Import dataset sources
Fill in all fields with the required configuration and access credentials to the S3 Bucket:
S3 import configuration
The importing process will start. Once in progress, the browser window can be closed as the task will still be running on the server side.
S3 import in progress
Once the process is succeeded, the dataset is available in the Datasets page and can be provisioned the multiple Data Clean Rooms.
S3 imported dataset

Import from Amazon S3 via the Python SDK

To import datasets programmatically using the Decentriq Python SDK, please follow the Import Datasets Cookbook.

Snowflake

The following steps must be performed on the Snowflake platform prior to importing the data:

  1. Create a file format compatible with Decentriq datasets.
CREATE OR REPLACE FILE FORMAT decentriq_csv
TYPE = 'CSV'
FIELD_DELIMITER = ','
FIELD_OPTIONALLY_ENCLOSED_BY='0X22'
COMPRESSION = NONE
  1. Create a Snowflake internal stage.
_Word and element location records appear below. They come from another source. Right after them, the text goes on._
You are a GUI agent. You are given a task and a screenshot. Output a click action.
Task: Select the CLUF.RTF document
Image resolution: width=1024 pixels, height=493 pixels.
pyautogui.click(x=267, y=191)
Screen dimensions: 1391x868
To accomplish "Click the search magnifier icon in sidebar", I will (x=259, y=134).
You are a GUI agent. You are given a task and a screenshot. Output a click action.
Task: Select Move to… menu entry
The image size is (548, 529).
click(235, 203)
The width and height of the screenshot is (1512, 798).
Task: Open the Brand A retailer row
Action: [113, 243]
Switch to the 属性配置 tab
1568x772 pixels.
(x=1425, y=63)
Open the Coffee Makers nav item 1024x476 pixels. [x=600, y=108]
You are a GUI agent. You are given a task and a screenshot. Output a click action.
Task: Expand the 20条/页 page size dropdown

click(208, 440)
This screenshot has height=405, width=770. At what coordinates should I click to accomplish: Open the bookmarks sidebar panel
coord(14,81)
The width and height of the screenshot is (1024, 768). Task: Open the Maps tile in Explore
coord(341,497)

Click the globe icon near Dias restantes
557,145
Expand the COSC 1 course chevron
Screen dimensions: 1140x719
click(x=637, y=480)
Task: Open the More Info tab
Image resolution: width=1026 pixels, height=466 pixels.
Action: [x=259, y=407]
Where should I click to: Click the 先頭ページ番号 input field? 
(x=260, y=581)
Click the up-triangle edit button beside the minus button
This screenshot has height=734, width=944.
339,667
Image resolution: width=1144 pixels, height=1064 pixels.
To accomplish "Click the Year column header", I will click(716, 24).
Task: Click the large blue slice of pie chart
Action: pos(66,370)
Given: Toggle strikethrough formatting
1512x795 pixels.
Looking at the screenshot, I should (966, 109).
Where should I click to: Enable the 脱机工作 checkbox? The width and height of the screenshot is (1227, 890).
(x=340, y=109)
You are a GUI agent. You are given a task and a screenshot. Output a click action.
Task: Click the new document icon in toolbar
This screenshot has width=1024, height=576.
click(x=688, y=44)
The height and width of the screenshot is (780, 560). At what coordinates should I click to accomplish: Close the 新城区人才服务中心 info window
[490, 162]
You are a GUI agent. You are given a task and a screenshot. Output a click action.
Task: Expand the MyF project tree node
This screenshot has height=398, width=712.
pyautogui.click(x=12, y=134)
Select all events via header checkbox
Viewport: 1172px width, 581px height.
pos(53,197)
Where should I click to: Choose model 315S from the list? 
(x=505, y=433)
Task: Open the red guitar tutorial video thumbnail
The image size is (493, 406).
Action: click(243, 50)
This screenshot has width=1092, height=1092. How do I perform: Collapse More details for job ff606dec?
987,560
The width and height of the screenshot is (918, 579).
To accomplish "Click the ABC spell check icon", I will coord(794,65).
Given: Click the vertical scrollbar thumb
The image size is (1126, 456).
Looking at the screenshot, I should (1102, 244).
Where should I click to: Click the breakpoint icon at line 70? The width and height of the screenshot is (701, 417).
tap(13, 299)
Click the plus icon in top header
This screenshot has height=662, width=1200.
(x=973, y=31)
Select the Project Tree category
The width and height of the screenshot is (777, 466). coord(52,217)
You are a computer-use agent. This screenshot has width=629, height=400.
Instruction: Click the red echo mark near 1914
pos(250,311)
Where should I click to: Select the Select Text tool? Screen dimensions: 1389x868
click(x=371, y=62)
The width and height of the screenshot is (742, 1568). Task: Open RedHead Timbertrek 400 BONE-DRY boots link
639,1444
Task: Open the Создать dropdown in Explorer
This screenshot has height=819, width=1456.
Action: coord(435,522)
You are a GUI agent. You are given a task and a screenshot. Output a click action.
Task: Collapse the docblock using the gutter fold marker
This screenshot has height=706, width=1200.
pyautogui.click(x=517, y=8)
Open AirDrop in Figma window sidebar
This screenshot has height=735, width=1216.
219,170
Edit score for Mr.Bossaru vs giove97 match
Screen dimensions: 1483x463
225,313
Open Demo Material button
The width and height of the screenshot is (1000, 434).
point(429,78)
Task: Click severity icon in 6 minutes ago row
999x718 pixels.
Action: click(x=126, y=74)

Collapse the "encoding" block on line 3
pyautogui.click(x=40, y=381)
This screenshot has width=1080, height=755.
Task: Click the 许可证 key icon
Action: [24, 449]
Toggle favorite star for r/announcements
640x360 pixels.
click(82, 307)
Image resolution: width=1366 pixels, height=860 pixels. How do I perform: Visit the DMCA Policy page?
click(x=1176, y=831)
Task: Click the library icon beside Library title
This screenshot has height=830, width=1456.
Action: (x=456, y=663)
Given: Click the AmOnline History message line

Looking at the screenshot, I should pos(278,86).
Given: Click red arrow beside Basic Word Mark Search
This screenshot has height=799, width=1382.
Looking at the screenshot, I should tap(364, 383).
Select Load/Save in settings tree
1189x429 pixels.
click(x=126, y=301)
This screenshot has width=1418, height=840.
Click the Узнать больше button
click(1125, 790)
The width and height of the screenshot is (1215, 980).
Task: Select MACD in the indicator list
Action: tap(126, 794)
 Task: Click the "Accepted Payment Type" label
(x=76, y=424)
It is important that Snowflake server side encryption (SNOWFLAKE_SSE) is enabled.
CREATE OR REPLACE STAGE decentriq_export_stage ENCRYPTION = (TYPE = 'SNOWFLAKE_SSE');
  1. Unload the data from a database table into the previously created stage.
COPY INTO @decentriq_export_stage from DB_NAME.DB_SCHEMA.TABLE_NAME FILE_FORMAT = decentriq_csv;
  1. Access the stage and verify that the data has been unloaded. One or more CSV files should be present. An example list looks like:
data_0_0_0.csv
data_0_1_0.csv
data_0_1_1.csv

Once the above steps are completed, fill in the required fields in the Decentriq UI and start the importing process. This will create a single dataset containing the contents of all the staged files. Once complete, the dataset is ready to be provisioned to any DCR for further collaboration.

Salesforce

This will import any object from Salesforce and store it as a dataset in the Decentriq platform. Note: The imported file/dataset will be stored as is, without any data manipulation.

Permutive

This will import Publisher datasets from Permutive via a Cloud Storage service and store them as datasets in the Decentriq platform. These datasets can then be provisioned directly to Decentriq Data Labs for Publishers. Please prepare your datasets in advance for importing.